Anche gli episodi più cupi sono riletti attraverso un sorriso ironico, come nella delirante funeral song della ‘Marcia del camposanto’, un’ode alla superstizione religiosa del Sud, affollata di un’inquietante umanità (becchini, sagrestano, materdomina, mammanonna, arciprete, marescialla zoppa di guerra) e di un’allarmante compagnia di uccelli e animali notturni (in cui compare una delle future bestie selvatiche della Cupa, la malogna, sorta di grosso tasso che popola la valle dell’Ofanto, in Basilicata, la terra dei suoi genitori).
La presenza della gypsy brass-band balcanica ha spesso aggiunto un ulteriore tocco di fragore e sentimentalismo ai suoi brani (‘Koćani Orkestar’) ma i Balcani sono anche terra di guerre, come quella che insanguinava anni fa il Kosovo.
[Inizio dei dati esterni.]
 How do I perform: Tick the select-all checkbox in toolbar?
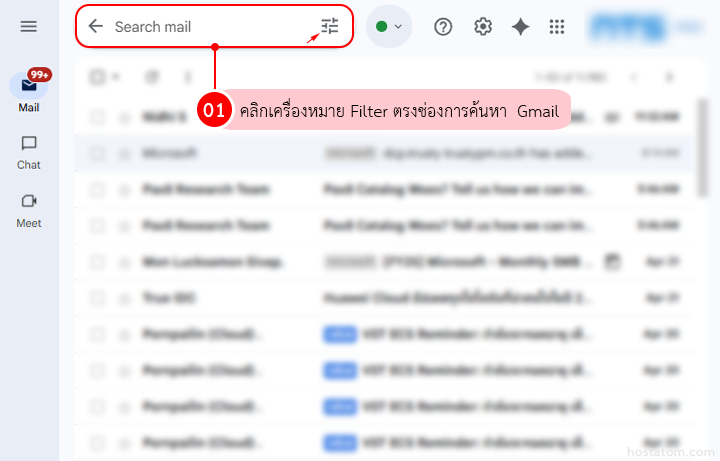(x=97, y=77)
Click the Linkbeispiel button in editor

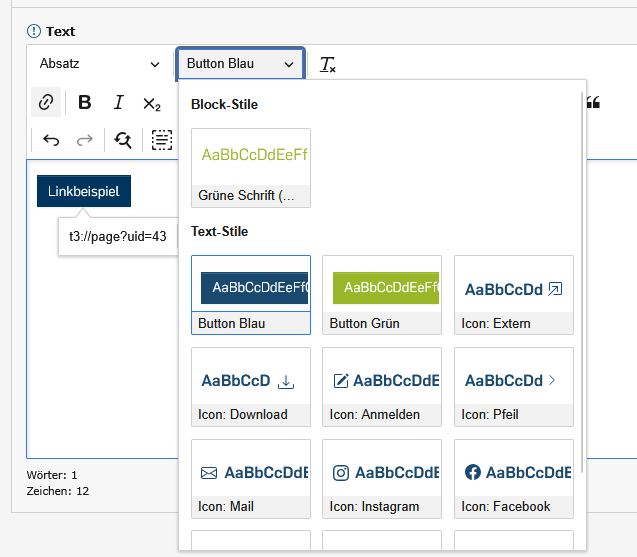point(83,191)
Vinicio la delinea attraverso un particolare, un treno nero che sfreccia tra le bombe, come quel soldato in fuga verso un’alba impossibile e una sposa dal velo squarciato che non tornerà- racconta nell’angosciosa ‘Corre il soldato’.
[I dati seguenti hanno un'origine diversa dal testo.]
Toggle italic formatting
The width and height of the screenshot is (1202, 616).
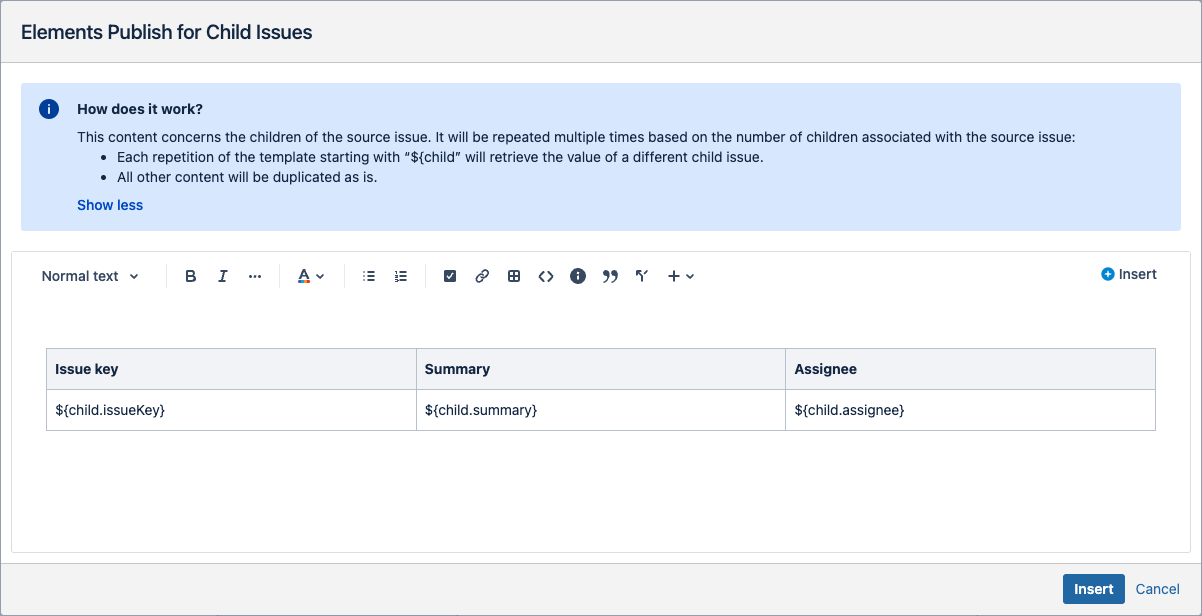click(223, 276)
Nel 2010, quando la Grecia ha rischiato seriamente di andare in default sul suo debito, minacciando la sopravvivenza della stessa zona Euro, Capossela le ha dedicato il disco ‘Rebetiko Gymnastas’, un disco suonato in greco, per ‘debito nei confronti della terra che ha donato al mondo la civiltà’ ed una delle più straordinarie musiche urbane del mondo, il rebetiko, per l’appunto. Nato nella Salonicco degli anni Trenta amalgamando la tradizione ellenica, bizantina e ottomana, da emarginati che raccontavano i loro disagi o le loro peripezie tramite la musica, il rebetiko ha un valore analogo a quello del tango per gli argentini, del blues per gli americani o del fado per i portoghesi.
Capossela ha tenuto l’ultimo concerto a Pesaro in doppia rappresentazione (alle ore 18.45 e alle ore 21.30) il 21 ottobre 2020, sfuggendo per un pelo all’ultimo DPCM anti-Covid, in vigore dalla mattina successiva.
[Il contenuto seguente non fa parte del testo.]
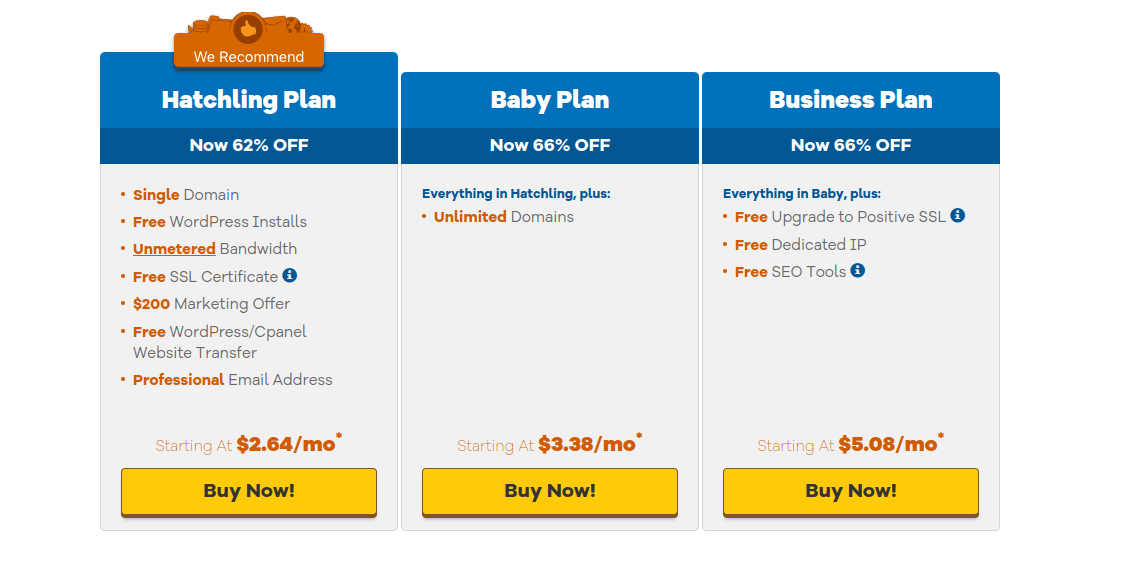Select the Hatchling Plan header

click(248, 99)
In quell’occasione presentò (senza lesinare riflessioni musicali su Rossini, Pergolesi e Bellini) ‘Pandemonium. Narrazioni, piano voce e strumenti pandemoniali’, offrendo al pubblico entusiasta un concerto narrativo con canzoni ‘messe a nudo’, scelte liberamente in un repertorio che nel 2020 compiva trent’anni dalla data di pubblicazione del suo primo disco ‘All’una e trentacinque circa’, l’orario in cui cantava al Pjazza (storico club di Bellaria -Igea Marina, mentre le cameriere sparecchiavano e rimettevano in ordine il bar.
Decisamente un fiume in piena questo impareggiabile narratore musicale, ritenuto da più parti ‘il miglior cantautore italiano della sua generazione ma soprattutto uno dei pochi artisti totali che la scena nazionale abbia espresso negli ultimi anni’.
Il tour di Capossela proseguirà al Forte di Bard, in Val d’Aosta (29 luglio), al Parco Archeologico di Sibari, nel Cosentino (2 agosto), per continuare nel prossimo ottobre a Ferrara (10), Napoli (12), Roma (13-14), Ravenna (16-17), Torino (19), Varese (20), Bari (23), Catanzaro (26) e Catania (29), Palermo (30).
Proseguirà in novembre a Pescara (4), Bologna (6-7), Ancona (8), Firenze (12), Milano (13), Parma (15), Padova (18) e Genova (21), per terminare a Trento (26) presso Il Centro Servizi Sociali ‘Santa Chiara’.